[The data]:
%%

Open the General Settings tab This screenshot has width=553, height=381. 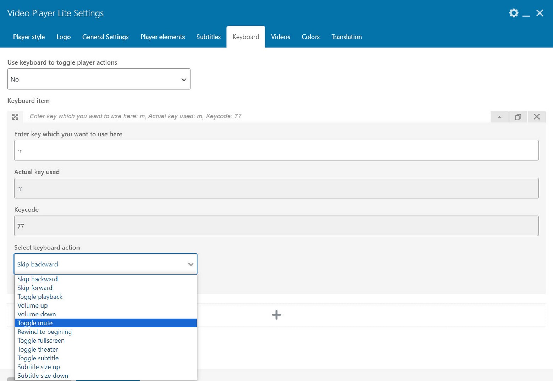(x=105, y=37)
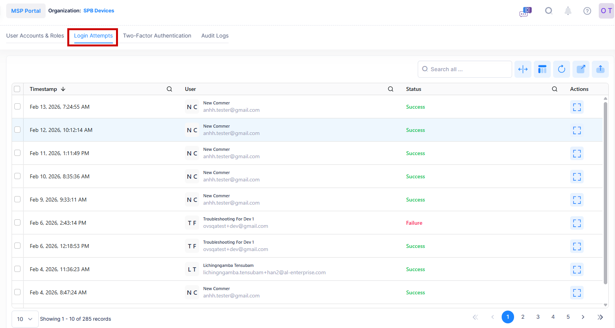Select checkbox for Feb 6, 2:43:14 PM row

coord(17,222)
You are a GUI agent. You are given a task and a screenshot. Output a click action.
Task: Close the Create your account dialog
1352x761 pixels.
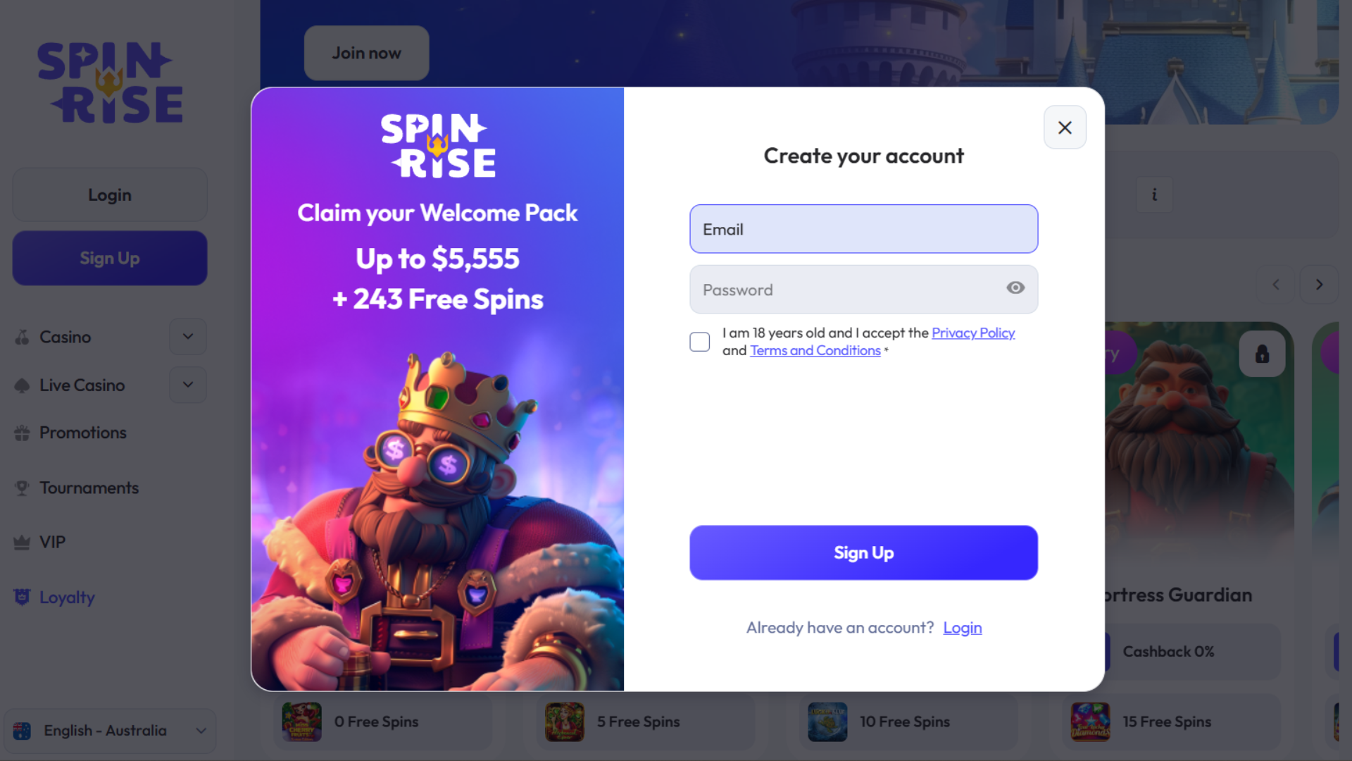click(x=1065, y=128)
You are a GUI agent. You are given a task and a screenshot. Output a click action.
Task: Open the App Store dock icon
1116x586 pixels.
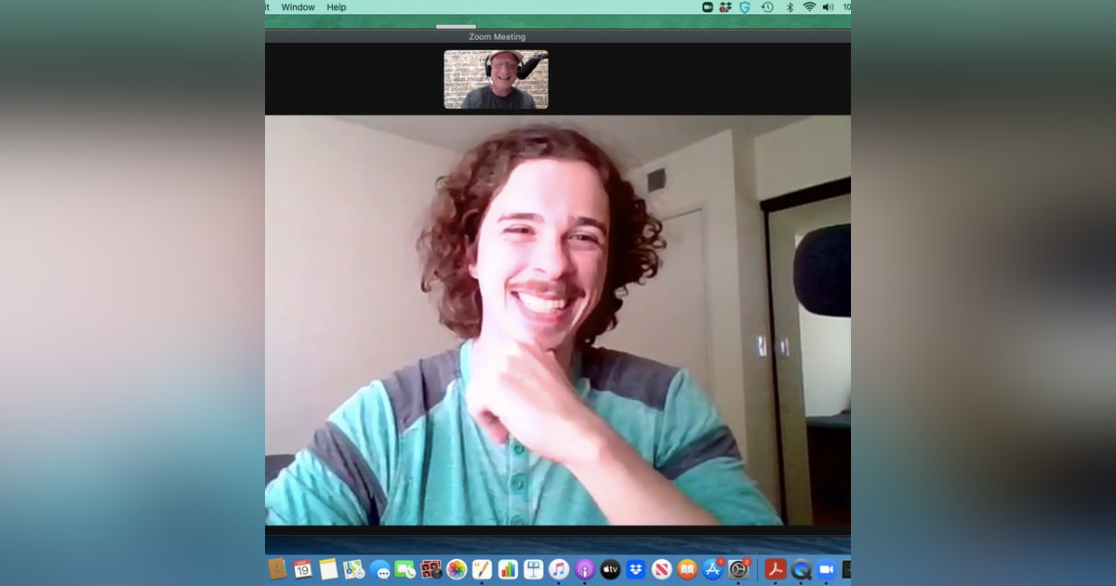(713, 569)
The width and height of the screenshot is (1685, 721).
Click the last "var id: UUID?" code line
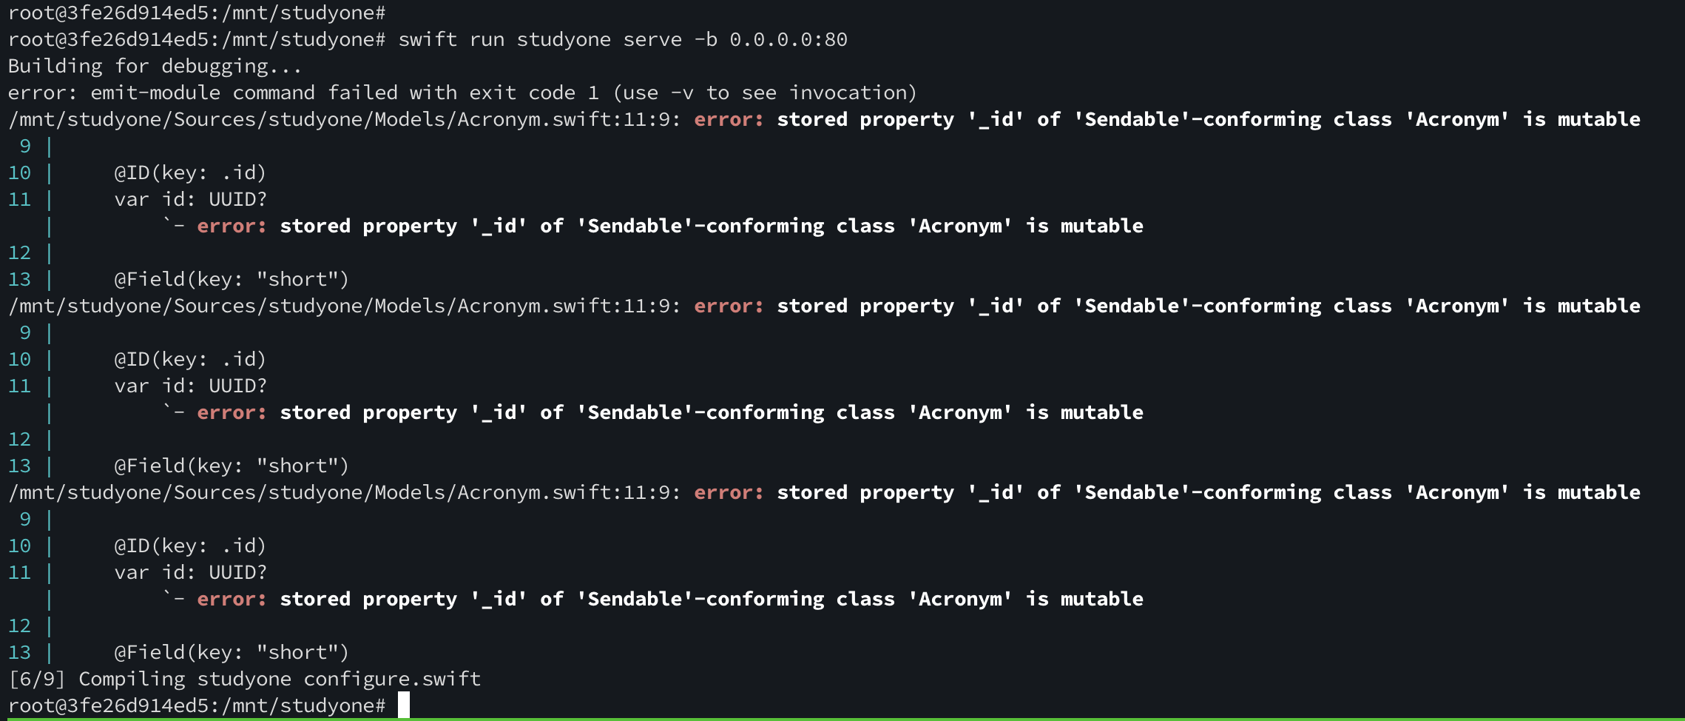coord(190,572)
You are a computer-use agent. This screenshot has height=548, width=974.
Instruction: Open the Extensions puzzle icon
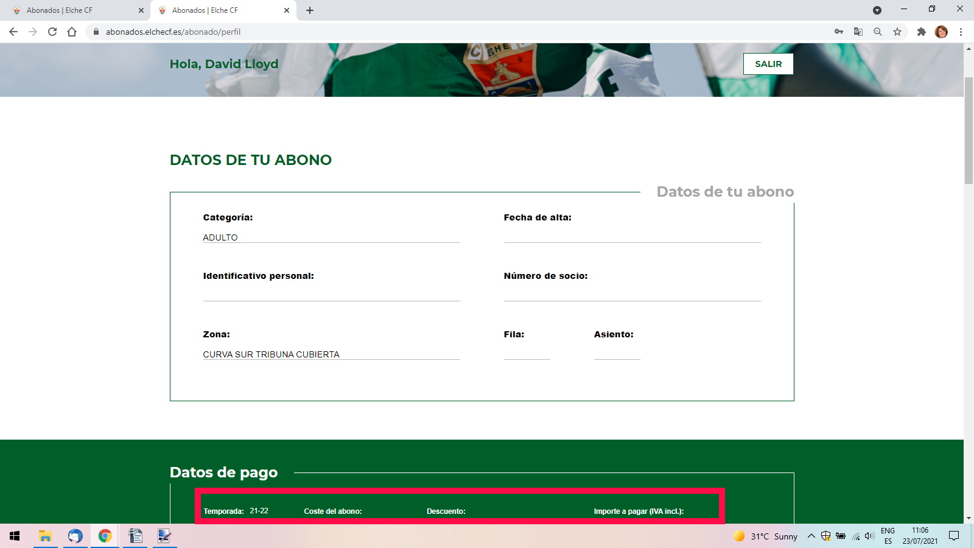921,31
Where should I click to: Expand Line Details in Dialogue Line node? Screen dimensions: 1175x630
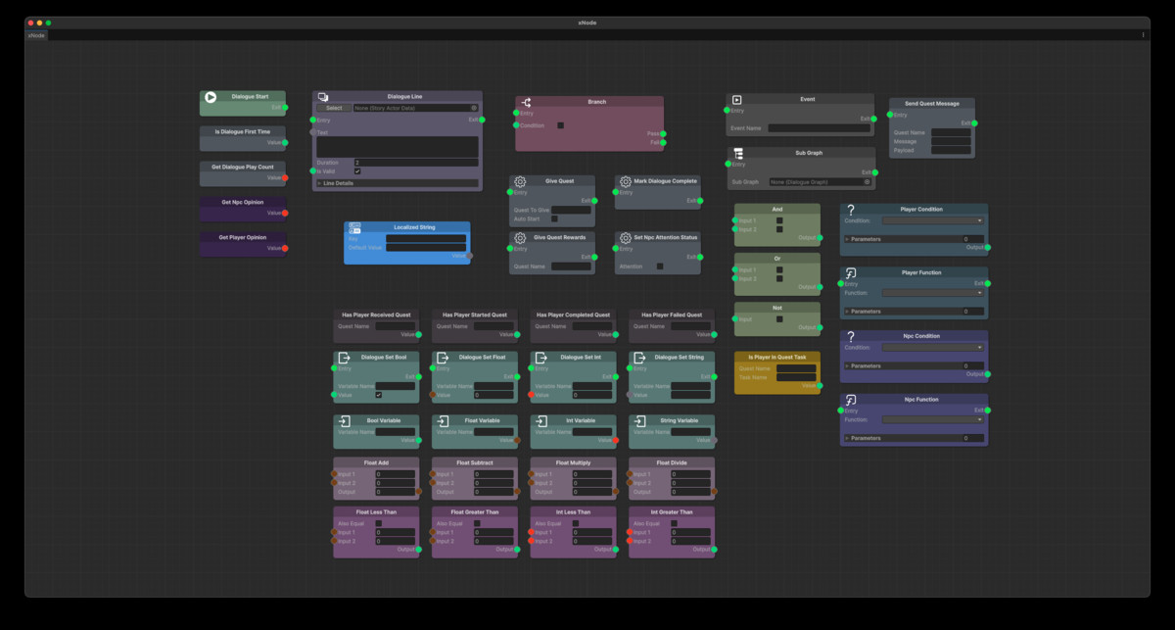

%%

[Exercise goal]:
In the records, begin at the line that has "You are a computer-use" and stop at the end of the records. Can you give those lines again with "Instruction" renamed to "Task", all else unchanged and the pictures left out?

[Result of the task]:
You are a computer-use agent. This screenshot has height=548, width=974.
Task: Open the Extensions puzzle icon
921,31
Where should I click to: Expand Line Details in Dialogue Line node? Screen dimensions: 1175x630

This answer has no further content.